La esclavitud: el capítulo olvidado de la Historia de España

20 de junio de 2020. Fuente: CTXT

Apellidos ilustres y grandes fortunas españolas se forjaron con la lucrativa y olvidada trata de personas entre África, la península y América.
Cervantes comparaba Sevilla con un “tablero de ajedrez” y Lope de Vega llamaba a las negras y mulatas “los lunares de Sevilla”. Velázquez y Murillo tenían esclavos negros como ayudantes en sus talleres. El padrastro del Lazarillo de Tormes era un hombre negro –Zaide–, de origen esclavo. Quevedo escribió un poema sobre la boda de dos esclavos en el que ya relacionaba a los negros con la suciedad, el pecado y lo demoniaco. Goya pintó a su musa, la Duquesa de Alba, con su “Negrita”, una niña que había comprado sólo para concederle la libertad. Incluso Sancho, en El Quijote, propone la idea de importar esclavos africanos a España para luego darse a la buena vida. La realidad multirracial, y esclavista, en España fue algo más que un hecho anecdótico.

Por Beatriz Hernánpino

La historiografía española, bastante cegada con grandes hazañas bélicas y otras conquistas, no había mostrado mucho interés por esto hasta los años ochenta. Y después quedó reservado a un grupo de estudiosos. En el imaginario colectivo, en la cultura general, en los libros de texto, el pasado multirracial español sigue olvidado. No es algo aislado de la literatura del Siglo de Oro o posterior, ni que los pintores o cronistas de la época quisieran dar un toque exótico a sus producciones. Es Historia de España.

Probablemente, para una sociedad que durante siglos presumió de la supremacía espiritual católica, la esclavitud fue una mancha que se intentó borrar encarecidamente. El antropólogo Ángel Baldomero Espina Barrio es uno de los mayores expertos en el tema. En un trabajo sobre la trata de esclavos en en el siglo XVI en Medina del Campo (Valladolid), alude al interés de la historiografía española en “mejorar la imagen de un imperio que había sido difamado por una injusta leyenda negra y que procuraba mejorar su autoconciencia oponiendo una también falaz leyenda blanca”.

QUÉ SE PIDE:
[1] Responde a estas preguntas con datos del texto sobre la esclavitud en España:
(a) ¿Con qué comparaba Cervantes a Sevilla?
(b) ¿Hasta qué década la historiografía española apenas mostró interés por este tema?
(c) ¿En qué siglo y en qué localidad se centra el trabajo de Ángel Baldomero Espina Barrio sobre la trata de esclavos?
[2] Reproduce sin cambios un pasaje del texto sobre la esclavitud en España. Comienza en las palabras que contienen "Cervantes comparaba Sevilla" y termina después de "un hecho anecdótico.".
[3] Prosigue el artículo sobre la esclavitud en la historia de España a partir de su última frase.

INFORMACIÓN MOSTRADA:
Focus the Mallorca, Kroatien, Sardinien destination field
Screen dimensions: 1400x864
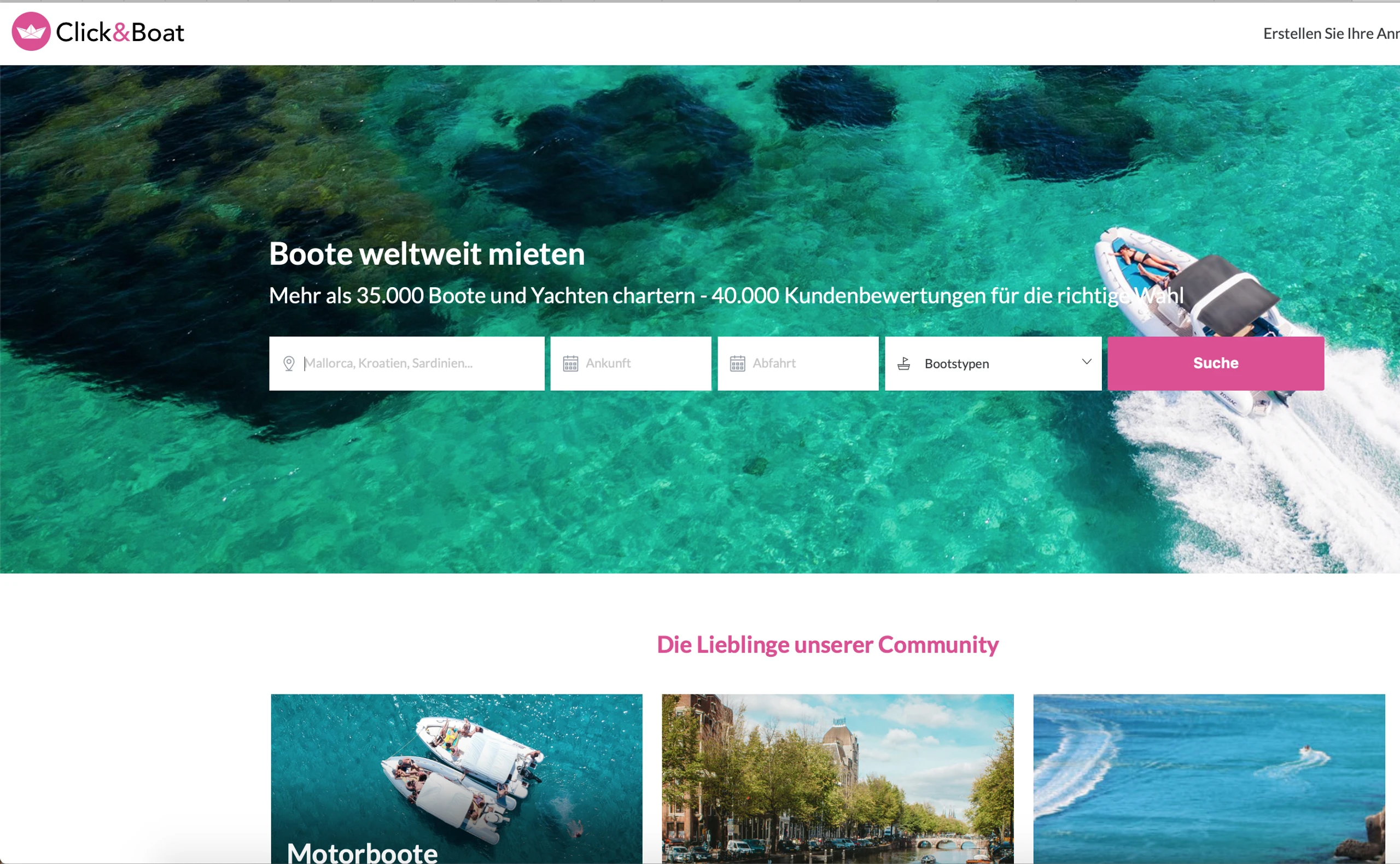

RESPUESTAS DEL EJERCICIO:
[1]
(a) La comparaba con un "tablero de ajedrez".
(b) Hasta los años ochenta.
(c) En el siglo XVI y en Medina del Campo (Valladolid).

[2]
Cervantes comparaba Sevilla con un “tablero de ajedrez” y Lope de Vega llamaba a las negras y mulatas “los lunares de Sevilla”. Velázquez y Murillo tenían esclavos negros como ayudantes en sus talleres. El padrastro del Lazarillo de Tormes era un hombre negro –Zaide–, de origen esclavo. Quevedo escribió un poema sobre la boda de dos esclavos en el que ya relacionaba a los negros con la suciedad, el pecado y lo demoniaco. Goya pintó a su musa, la Duquesa de Alba, con su “Negrita”, una niña que había comprado sólo para concederle la libertad. Incluso Sancho, en El Quijote, propone la idea de importar esclavos africanos a España para luego darse a la buena vida. La realidad multirracial, y esclavista, en España fue algo más que un hecho anecdótico.

[3]
Olvidar nuestro pasado esclavista y multiétnico no es circunstancial ni caprichoso: blanquea nuestro mestizaje cultural y genético. Y sin duda, subestima la gran contribución económica que supuso la esclavitud. La trata de esclavos financió en gran medida el desarrollo industrial de Cataluña y el País Vasco en la segunda mitad del siglo XIX con la llegada de grandes capitales del tráfico negrero a manos de los indianos venidos de América.

No somos responsables de la Historia, pero sí de cómo la recordamos. Así llegamos a 2020: sin haber abordado ningún tipo de debate público acerca del pasado esclavista de nuestro país. España y Portugal son los únicos países europeos que no han tratado su responsabilidad histórica en el comercio de seres humanos. Así llegamos a 2020: con una aparente amnesia en el sistema educativo español, sin aceptar nuestra herencia multirracial y como sociedad que no se percibe racista.

El racismo

Para alguna gente puede resultar una novedad ver negros por las calles, pero la verdad es que apenas hemos estado 200 años sin ellos. La inmigración que hemos vivido en los últimos 20 años es una repetición, de distinta manera y en menor número, de lo que ya ocurrió. La desconfianza o desinformación de la clase trabajadora que ve al inmigrante como un competidor son algunas de las razones actuales para el racismo y la xenofobia en nuestro país. Instituciones como Amnistía Internacional o SOS Racismo denuncian que se producen en España unas 200 agresiones físicas racistas al año, sobre todo perpetuadas por grupos neonazis o de ultraderecha. Pero por lo general, el racismo es mucho más sutil.

Negro era –y es– una palabra baúl que servía para africanos subsaharianos, pero también para moriscos, mulatos, guanches y gitanos. Se engloba a todos con el eufemismo aséptico de morenos. Separaba lo blanco de todo lo demás, a pesar de las dificultades fenotípicas para perfilar eso de la raza española. Lo novedoso a partir del siglo XVI es la alusión al color de piel, en lugar de la discriminación territorial, cultural o religiosa como venía pasando en las trifulcas medievales entre el cristianismo y el islam. El hecho biológico de ser negros –de no ser blancos– venía a decir que eran esclavos por naturaleza, convirtiendo la palabra negro en sinónimo de esclavo durante cuatro siglos.

El proceso de racialización que se lleva a cabo durante la esclavitud moderna viene muy ligado al de deshumanización. La condición “no humana” de los esclavos se fue relacionando con el color de su piel, hasta el punto de que ya no importaba si la persona era esclava o no. En la negritud está el estigma, pues la ascendencia no-blanca queda indeleble e imposible de borrar.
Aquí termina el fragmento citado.